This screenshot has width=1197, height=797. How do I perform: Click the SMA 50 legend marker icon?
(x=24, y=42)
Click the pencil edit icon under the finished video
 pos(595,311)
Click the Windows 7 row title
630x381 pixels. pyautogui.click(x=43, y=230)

Problem: Output the full set of entries exactly as they were given.

Answer section:
This screenshot has width=1197, height=797. How do I perform: Click the SMA 50 legend marker icon?
(x=24, y=42)
Click the pencil edit icon under the finished video
 pos(595,311)
Click the Windows 7 row title
630x381 pixels. pyautogui.click(x=43, y=230)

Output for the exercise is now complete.